The output should be all lines of the entries below in which the word "computer" occurs.

RECORD EXCERPTS
- Opening Delimiter -

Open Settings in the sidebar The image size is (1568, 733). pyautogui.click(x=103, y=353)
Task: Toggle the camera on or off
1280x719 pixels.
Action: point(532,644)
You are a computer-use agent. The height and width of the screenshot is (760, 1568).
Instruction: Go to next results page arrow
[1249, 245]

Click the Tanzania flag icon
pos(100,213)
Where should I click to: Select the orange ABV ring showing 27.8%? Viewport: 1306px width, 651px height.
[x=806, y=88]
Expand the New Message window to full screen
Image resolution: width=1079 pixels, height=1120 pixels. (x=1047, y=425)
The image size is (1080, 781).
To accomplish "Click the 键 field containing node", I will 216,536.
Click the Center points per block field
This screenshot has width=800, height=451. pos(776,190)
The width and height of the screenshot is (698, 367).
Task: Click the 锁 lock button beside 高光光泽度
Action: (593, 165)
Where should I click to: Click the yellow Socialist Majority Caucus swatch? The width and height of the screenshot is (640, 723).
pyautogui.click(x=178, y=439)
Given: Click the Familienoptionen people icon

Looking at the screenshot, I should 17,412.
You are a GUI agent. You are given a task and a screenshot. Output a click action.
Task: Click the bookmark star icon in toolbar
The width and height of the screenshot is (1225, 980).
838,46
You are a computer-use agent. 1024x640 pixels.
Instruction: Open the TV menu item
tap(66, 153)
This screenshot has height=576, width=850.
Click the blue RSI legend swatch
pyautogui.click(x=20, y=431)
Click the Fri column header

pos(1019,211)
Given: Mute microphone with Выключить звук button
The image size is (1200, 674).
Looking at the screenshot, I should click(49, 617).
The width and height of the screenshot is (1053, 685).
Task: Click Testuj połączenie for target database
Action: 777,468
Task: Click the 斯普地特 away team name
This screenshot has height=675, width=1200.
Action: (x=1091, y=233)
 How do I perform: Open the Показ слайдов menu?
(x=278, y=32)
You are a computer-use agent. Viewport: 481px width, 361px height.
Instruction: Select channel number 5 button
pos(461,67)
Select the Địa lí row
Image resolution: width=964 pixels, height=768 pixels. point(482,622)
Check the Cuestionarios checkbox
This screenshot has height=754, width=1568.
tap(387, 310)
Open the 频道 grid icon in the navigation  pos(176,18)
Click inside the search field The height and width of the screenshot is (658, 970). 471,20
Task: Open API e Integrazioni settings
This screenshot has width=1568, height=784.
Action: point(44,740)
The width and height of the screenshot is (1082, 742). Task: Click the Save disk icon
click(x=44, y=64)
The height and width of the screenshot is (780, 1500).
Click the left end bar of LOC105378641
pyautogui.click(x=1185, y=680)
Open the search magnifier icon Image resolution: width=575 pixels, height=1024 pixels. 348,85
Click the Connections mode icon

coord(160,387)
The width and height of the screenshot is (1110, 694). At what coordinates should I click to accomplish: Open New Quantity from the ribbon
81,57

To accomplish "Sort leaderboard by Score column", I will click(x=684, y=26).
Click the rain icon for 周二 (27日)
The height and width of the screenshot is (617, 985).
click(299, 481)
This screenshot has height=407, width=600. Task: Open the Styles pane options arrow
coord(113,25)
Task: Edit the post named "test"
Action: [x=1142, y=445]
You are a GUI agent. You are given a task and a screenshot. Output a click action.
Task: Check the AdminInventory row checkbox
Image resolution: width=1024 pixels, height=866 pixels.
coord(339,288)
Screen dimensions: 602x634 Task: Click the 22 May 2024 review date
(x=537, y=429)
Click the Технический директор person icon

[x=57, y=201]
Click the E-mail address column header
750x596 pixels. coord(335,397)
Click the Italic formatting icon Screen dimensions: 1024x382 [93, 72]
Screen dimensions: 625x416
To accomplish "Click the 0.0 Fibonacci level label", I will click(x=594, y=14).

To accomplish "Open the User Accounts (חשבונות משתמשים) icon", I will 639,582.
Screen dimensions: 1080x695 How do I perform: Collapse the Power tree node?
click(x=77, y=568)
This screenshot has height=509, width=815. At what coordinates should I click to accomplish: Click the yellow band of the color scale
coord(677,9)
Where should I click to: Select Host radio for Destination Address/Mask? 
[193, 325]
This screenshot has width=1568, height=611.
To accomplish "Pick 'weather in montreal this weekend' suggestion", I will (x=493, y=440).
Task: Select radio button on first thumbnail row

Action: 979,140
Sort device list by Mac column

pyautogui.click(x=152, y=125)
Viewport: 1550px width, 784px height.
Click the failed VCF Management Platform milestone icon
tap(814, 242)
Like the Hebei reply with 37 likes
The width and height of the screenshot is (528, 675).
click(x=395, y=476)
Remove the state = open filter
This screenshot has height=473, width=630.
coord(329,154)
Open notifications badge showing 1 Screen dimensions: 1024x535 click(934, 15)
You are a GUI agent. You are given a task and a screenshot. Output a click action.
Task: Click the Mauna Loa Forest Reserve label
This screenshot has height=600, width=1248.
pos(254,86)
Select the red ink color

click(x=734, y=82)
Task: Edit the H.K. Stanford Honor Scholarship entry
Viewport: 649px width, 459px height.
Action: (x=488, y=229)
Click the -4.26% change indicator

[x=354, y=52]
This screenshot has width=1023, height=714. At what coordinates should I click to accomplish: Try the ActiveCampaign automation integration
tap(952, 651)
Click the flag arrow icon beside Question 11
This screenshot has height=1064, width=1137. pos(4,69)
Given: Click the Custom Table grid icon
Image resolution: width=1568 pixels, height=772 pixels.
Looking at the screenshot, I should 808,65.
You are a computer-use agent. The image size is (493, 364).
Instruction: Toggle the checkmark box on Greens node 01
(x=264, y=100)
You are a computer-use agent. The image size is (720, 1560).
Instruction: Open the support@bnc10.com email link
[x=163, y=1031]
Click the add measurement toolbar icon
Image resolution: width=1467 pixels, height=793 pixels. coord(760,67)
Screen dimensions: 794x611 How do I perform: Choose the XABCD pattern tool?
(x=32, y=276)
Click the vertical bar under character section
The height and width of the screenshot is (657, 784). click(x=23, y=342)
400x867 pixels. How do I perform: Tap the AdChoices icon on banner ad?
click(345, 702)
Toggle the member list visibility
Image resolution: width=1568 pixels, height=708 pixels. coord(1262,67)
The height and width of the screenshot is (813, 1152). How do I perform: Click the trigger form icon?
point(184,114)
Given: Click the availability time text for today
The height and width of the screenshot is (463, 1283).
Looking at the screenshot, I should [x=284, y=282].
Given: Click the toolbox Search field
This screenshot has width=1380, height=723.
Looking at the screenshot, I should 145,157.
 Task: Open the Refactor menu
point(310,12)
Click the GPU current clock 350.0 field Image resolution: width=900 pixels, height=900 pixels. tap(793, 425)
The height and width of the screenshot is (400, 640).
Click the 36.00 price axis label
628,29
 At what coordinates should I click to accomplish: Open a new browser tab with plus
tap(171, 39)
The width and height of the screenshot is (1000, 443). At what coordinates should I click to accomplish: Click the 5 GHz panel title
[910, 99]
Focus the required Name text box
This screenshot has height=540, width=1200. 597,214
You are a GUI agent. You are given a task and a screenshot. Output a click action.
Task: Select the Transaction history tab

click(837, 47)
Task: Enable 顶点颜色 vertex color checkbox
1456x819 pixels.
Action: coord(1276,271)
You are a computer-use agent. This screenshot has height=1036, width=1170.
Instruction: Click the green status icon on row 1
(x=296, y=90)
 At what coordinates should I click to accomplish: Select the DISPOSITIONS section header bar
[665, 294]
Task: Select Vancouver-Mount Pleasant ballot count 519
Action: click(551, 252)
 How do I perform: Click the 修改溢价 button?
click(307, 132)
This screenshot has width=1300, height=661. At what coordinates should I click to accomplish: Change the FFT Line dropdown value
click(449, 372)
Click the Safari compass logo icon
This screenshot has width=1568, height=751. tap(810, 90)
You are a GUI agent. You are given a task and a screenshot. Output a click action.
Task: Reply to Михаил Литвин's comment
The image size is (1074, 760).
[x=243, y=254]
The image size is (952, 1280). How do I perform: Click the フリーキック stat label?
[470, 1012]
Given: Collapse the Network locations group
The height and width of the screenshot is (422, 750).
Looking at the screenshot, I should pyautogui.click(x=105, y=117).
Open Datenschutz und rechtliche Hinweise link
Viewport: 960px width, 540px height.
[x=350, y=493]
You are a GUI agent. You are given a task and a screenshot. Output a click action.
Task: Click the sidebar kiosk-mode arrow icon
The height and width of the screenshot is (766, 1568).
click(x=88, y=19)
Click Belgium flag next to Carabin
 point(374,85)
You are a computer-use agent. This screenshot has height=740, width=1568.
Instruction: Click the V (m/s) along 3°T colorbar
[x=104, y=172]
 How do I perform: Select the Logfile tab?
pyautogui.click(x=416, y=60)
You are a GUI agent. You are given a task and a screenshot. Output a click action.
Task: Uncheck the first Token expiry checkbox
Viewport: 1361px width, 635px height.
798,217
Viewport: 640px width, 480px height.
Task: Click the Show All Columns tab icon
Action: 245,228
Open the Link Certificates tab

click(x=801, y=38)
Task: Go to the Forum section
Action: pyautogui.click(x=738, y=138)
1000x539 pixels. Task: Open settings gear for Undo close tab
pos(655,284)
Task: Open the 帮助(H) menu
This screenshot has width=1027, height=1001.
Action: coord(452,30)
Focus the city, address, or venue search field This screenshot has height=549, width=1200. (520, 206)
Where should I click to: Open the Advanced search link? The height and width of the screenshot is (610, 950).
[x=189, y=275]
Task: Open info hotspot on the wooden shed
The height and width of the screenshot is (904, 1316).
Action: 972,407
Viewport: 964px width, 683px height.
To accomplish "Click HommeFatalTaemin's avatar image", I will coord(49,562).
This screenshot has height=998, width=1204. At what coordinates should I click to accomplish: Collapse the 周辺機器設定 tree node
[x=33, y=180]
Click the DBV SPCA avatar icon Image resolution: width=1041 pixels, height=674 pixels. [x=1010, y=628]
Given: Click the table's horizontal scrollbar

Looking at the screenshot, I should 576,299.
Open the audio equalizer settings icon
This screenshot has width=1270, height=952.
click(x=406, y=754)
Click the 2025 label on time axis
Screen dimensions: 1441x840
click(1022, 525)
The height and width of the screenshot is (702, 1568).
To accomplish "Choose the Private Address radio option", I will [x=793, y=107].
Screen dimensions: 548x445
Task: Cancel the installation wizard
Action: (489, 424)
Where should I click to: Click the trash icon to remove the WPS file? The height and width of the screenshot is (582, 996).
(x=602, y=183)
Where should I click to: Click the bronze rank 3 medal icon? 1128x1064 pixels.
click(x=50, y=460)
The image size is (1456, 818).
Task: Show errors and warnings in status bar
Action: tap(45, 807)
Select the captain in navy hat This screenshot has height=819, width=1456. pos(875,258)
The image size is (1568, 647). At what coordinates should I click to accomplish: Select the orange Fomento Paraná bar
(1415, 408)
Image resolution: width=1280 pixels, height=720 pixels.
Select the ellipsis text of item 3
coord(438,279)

- Closing Delimiter -

RESPONSE AREA
You are a computer-use agent. The height and width of the screenshot is (760, 1568).
You are a computer-use agent. 1024x640 pixels.
You are a computer-use agent. Viewport: 481px width, 361px height.
You are a computer-use agent. The image size is (493, 364).
You are a computer-use agent. The image size is (720, 1560).
You are a computer-use agent. This screenshot has height=1036, width=1170.
You are a computer-use agent. This screenshot has height=740, width=1568.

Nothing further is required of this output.